The paper concedes that City firms will lose their "passporting" rights to operate freely across the EU, once Britain exits the single market.

But it also says that because of the deep cross-Channel links, "equivalence" is not good enough either.

That refers to special bilateral arrangements already used by financial firms from Wall Street, Japan and China, whereby they agree to meet EU rules to keep access to the common market.

Therefore, it calls for a hybrid arrangement that would adopt equivalence but also recognise "extensive supervisory cooperation and regulatory dialogue" between Britain's financial watchdogs and their EU counterparts.

Catherine McGuinness, policy chairman of the City of London Corporation, called it a "real blow" for the City.


The EU and Britain would establish a political governing body and an official-level technical committee to oversee the deal.

Direct jurisdiction of the European Court of Justice would end, with all disagreements enforced in Britain by British courts, although they would pay "due regard" to EU case law.

Both sides would need to agree a means of resolving disputes, including through binding independent arbitration.


Britain would end free movement of people from the EU, and parliament would decide on any future immigration plans, but would seek reciprocal "mobility arrangements" with the bloc.

It wants to support businesses to move staff between the two territories, allow mobility for students and young people, and allow citizens to travel without visas for tourism and temporary business activity.

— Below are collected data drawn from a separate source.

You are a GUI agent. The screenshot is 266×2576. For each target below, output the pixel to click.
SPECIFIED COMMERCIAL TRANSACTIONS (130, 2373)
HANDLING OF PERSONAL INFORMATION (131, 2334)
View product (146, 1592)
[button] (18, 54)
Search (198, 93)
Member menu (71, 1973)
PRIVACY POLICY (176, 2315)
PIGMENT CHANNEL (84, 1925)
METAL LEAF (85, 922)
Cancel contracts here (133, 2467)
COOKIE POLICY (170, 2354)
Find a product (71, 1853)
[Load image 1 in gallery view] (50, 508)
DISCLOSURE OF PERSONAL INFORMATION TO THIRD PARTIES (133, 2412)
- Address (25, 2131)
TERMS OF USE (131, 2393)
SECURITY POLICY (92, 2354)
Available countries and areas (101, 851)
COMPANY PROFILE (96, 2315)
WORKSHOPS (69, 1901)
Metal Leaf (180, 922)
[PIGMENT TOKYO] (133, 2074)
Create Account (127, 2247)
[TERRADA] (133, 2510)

Any deal should also include arrangements ensuring that Britons retiring to EU countries have access to their pensions and healthcare.


Britain would legally commit to a common rulebook on state aid rules, and establish "cooperative arrangements" on competition.

Both sides would agree to maintain high regulatory standards in areas such as environment and employment.


Britain wants a new treaty allowing it to continue using EU internal security measures such as the European Arrest Warrant and to participate in agencies such as Europol.